═══ SOURCE RECORDS ═══

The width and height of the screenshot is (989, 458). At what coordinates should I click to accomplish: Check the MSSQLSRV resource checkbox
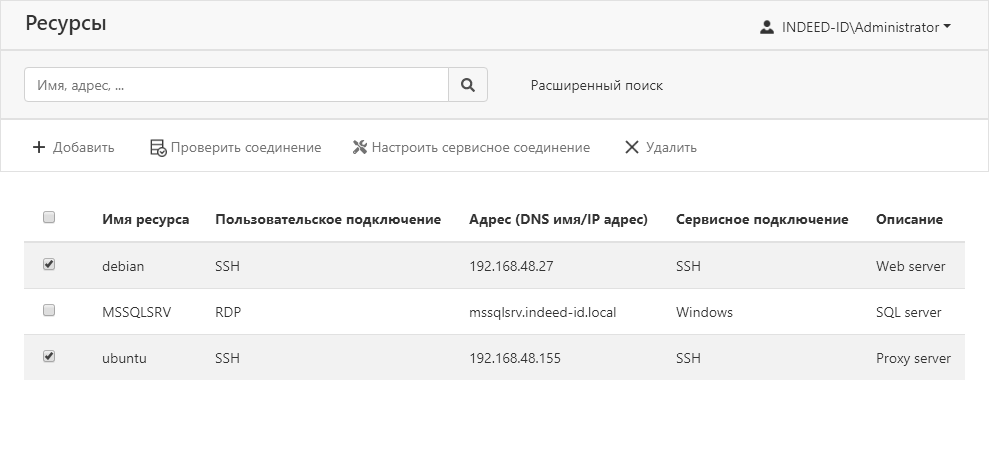coord(49,311)
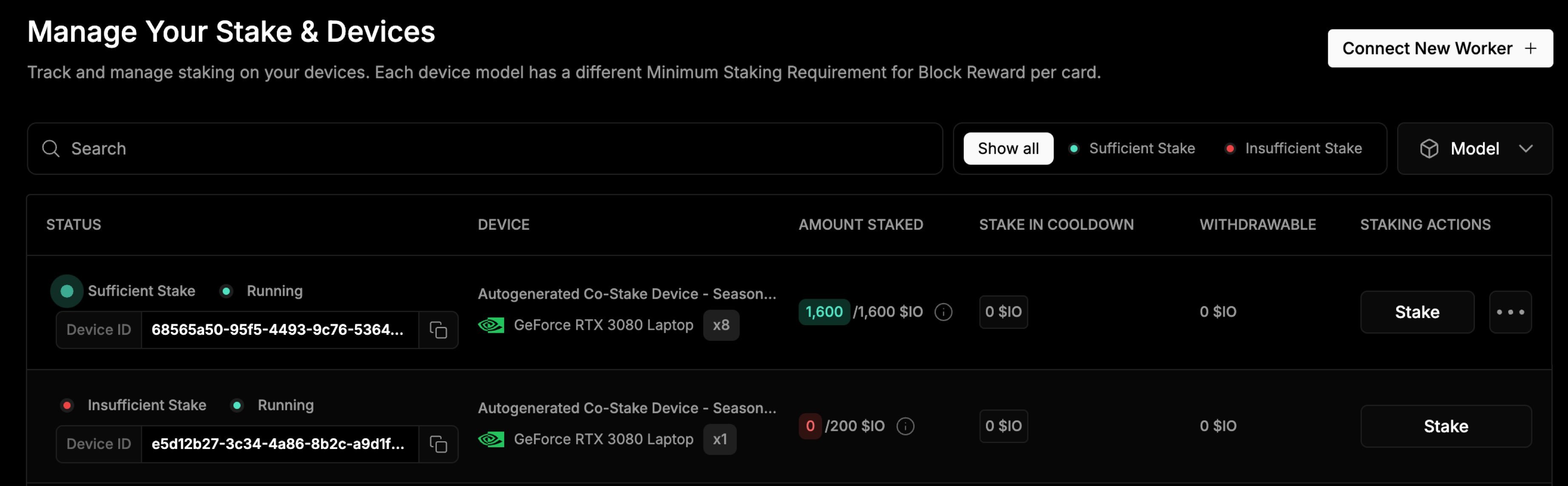Copy the e5d12b27 device ID

point(438,444)

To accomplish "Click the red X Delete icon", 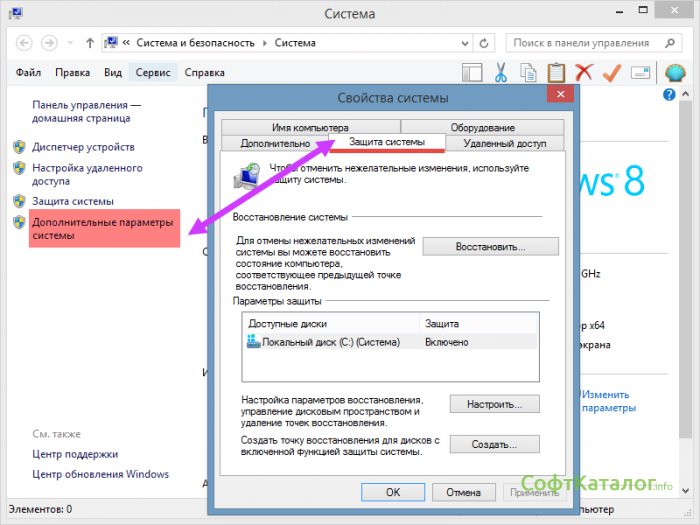I will tap(583, 73).
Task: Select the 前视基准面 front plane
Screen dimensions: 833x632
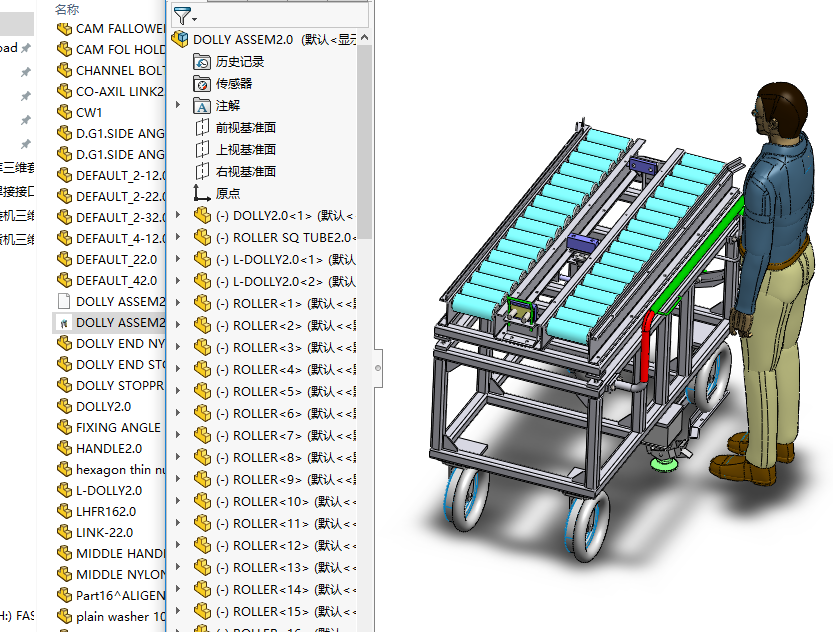Action: click(201, 128)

═══

Exactly the lines from the line containing "Task: Select the 前视基准面 front plane" to the end of the records need to be copied, both ends included, with pictures left out.

- RESULT BELOW
Task: Select the 前视基准面 front plane
Screen dimensions: 833x632
Action: click(201, 128)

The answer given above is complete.